Le Parlement européen accepte les propositions de Bruxelles sur le verdissement

Les agriculteurs et les apiculteurs dénoncent le piège de mesures louables en apparence, mais contre-productives dans les faits.
Le Parlement européen accepte les propositions de Bruxelles sur le verdissement

Le Parlement européen ne s'est finalement pas opposé le 14 juin à la proposition de la Commission européenne de simplification du dispositif de verdissement de la Pac, qui prévoit en particulier l'interdiction de l'usage des produits phytosanitaires sur les surfaces d'intérêt écologique (SIE) productives (légumineuses). Les députés réunis en plénière à Strasbourg n'ont donc pas suivi – lors d'un vote très serré – la recommandation de leur commission de l'agriculture qui souhaitait mettre son veto à cette mesure.

Votre tâche:
Répondez brièvement à partir de l'article sur le verdissement de la Pac :
(a) Quels métiers dénoncent le piège de ces mesures ?
(b) À quelle date le Parlement européen s'est-il prononcé ?
(c) Dans quelle ville les députés étaient-ils réunis ?

Lignes enregistrées:
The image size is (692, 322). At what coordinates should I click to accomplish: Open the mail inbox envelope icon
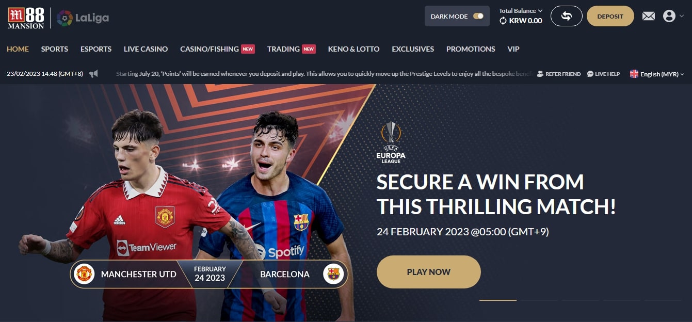[x=648, y=17]
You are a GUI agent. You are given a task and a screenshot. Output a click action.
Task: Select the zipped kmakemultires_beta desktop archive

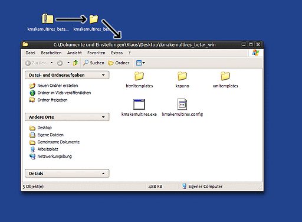(x=48, y=19)
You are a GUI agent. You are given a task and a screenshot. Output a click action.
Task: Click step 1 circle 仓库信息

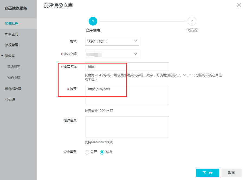tap(93, 21)
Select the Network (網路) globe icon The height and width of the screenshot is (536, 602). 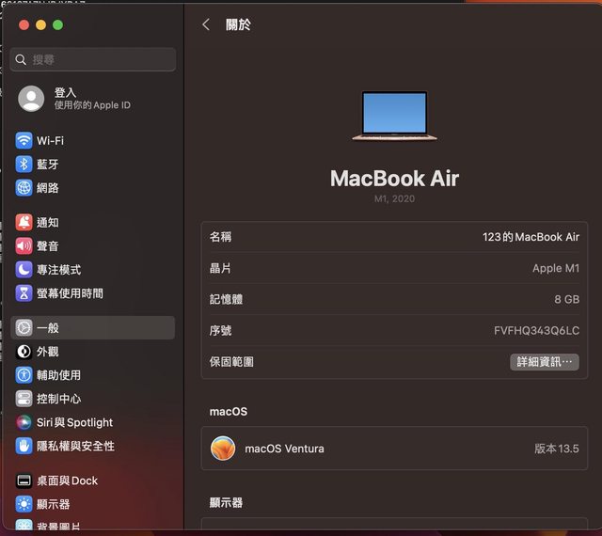pyautogui.click(x=24, y=188)
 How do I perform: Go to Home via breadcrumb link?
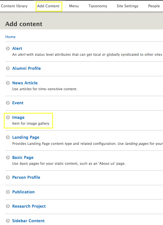(10, 37)
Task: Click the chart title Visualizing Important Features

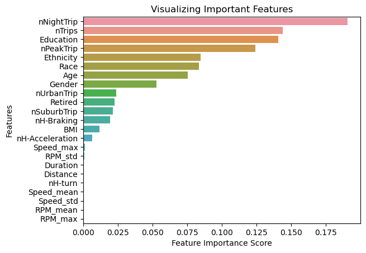Action: [x=222, y=9]
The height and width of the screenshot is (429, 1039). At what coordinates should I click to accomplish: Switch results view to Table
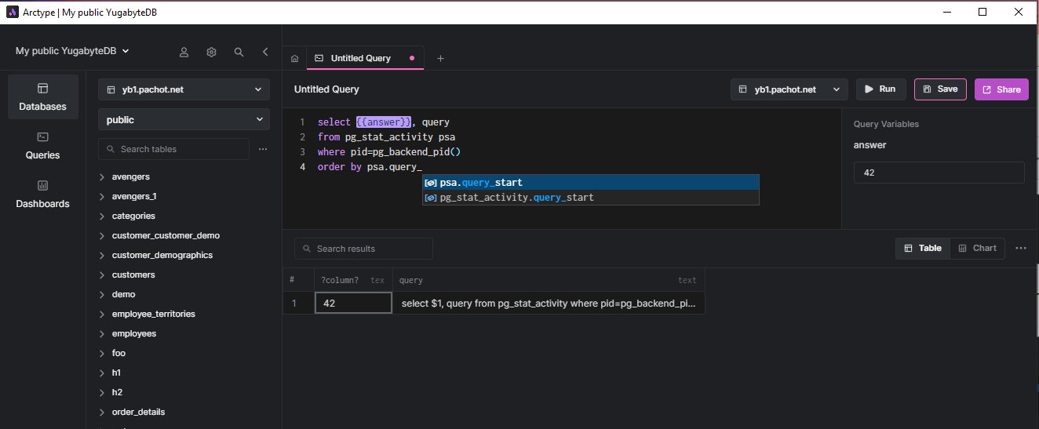point(923,248)
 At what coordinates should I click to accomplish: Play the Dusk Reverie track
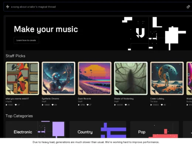[79, 105]
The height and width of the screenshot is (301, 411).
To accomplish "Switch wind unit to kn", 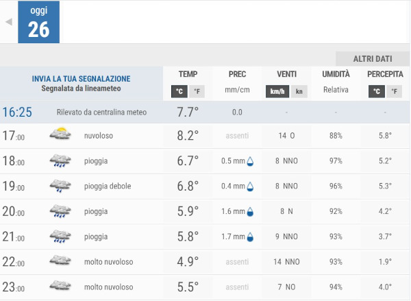I will click(x=299, y=91).
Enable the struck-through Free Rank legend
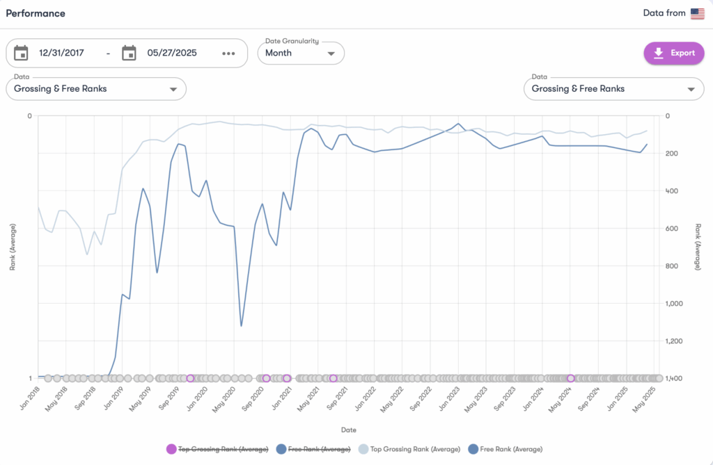The image size is (713, 465). click(320, 449)
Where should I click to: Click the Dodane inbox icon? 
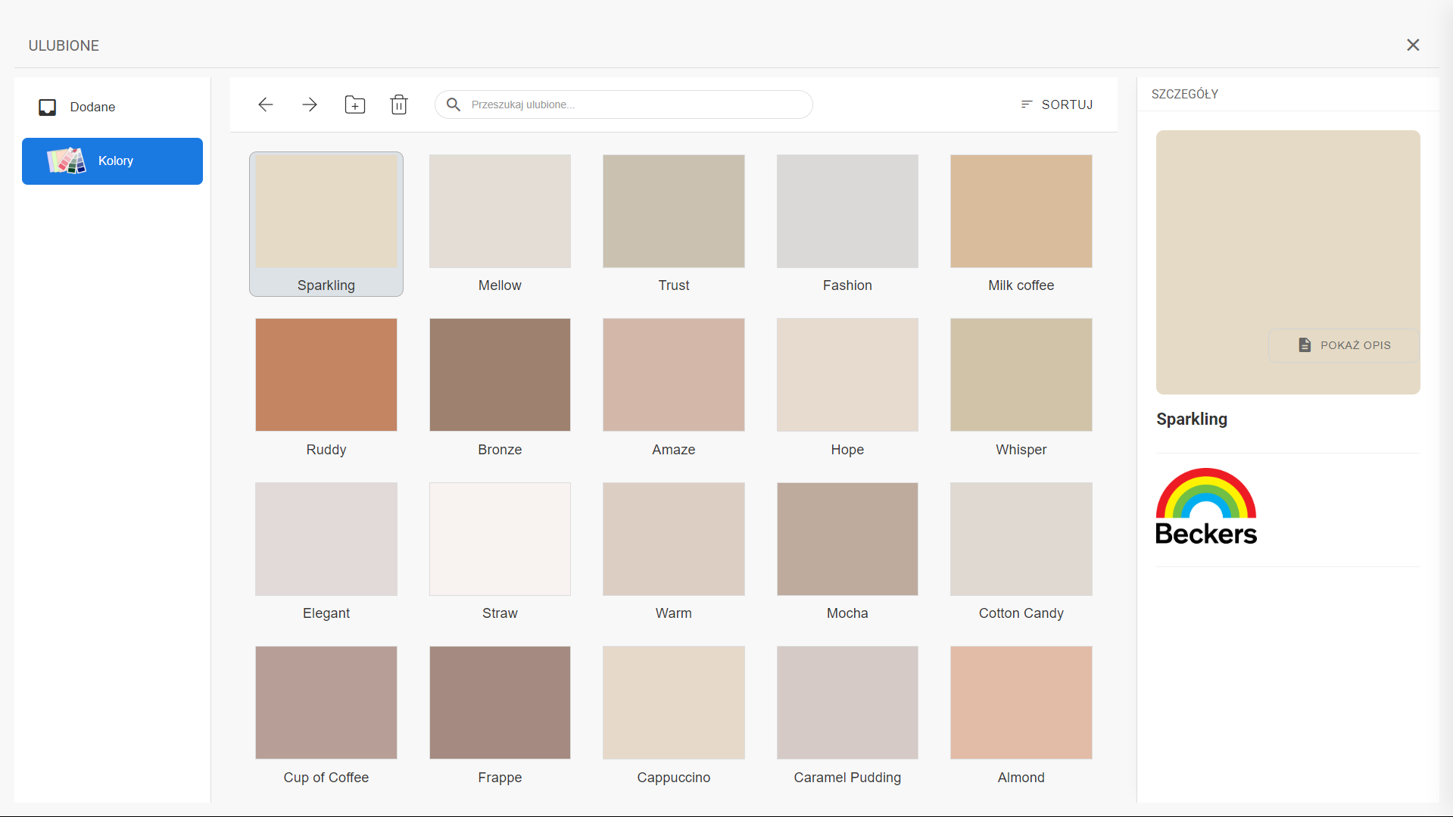tap(48, 108)
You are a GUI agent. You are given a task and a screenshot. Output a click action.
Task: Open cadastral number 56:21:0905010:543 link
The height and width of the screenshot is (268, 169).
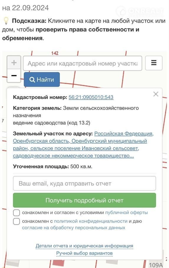pos(91,97)
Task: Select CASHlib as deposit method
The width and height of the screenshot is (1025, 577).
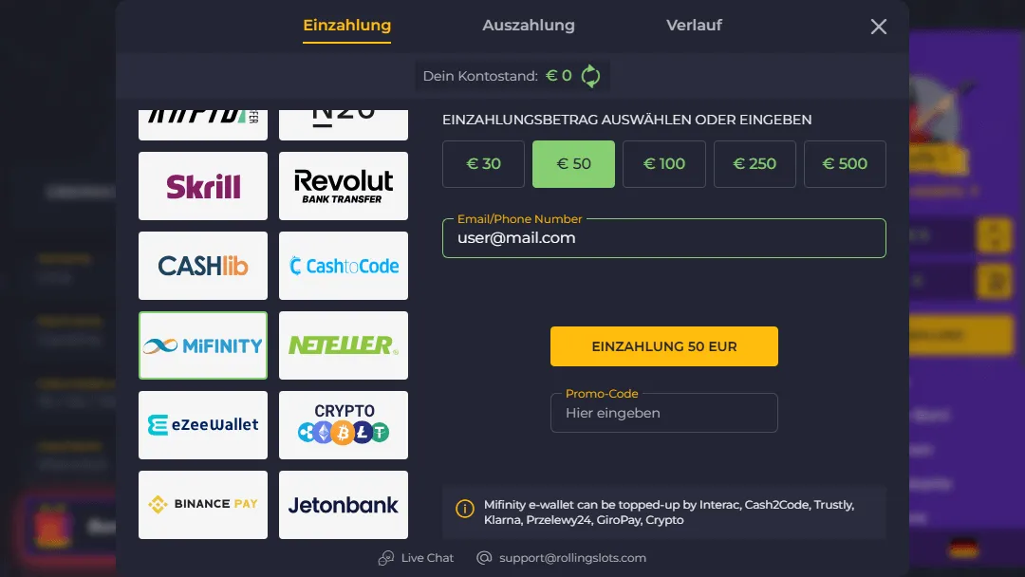Action: click(202, 266)
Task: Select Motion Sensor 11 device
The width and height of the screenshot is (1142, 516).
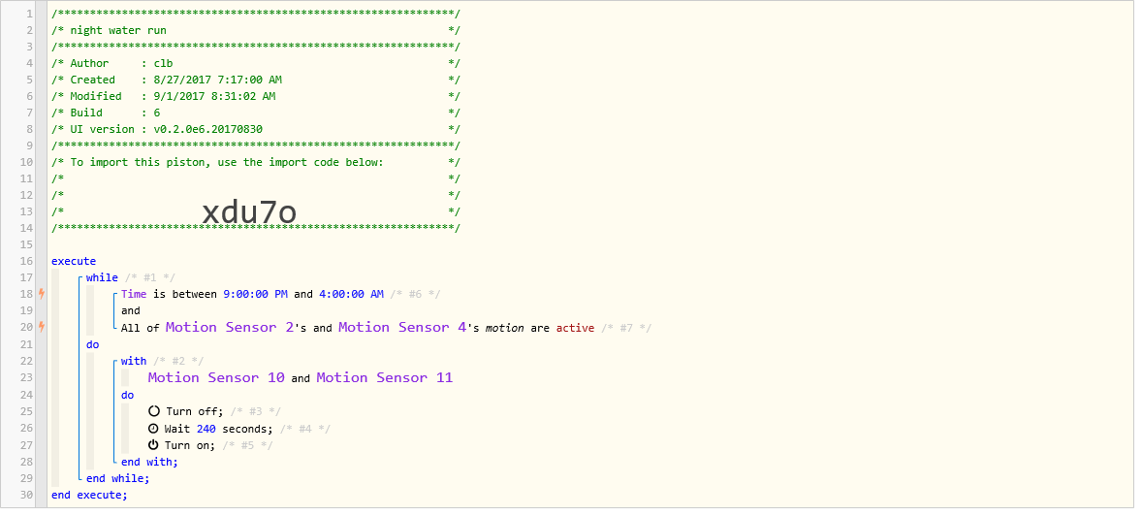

La réponse:
(a) Les agriculteurs et les apiculteurs.
(b) Le 14 juin.
(c) À Strasbourg.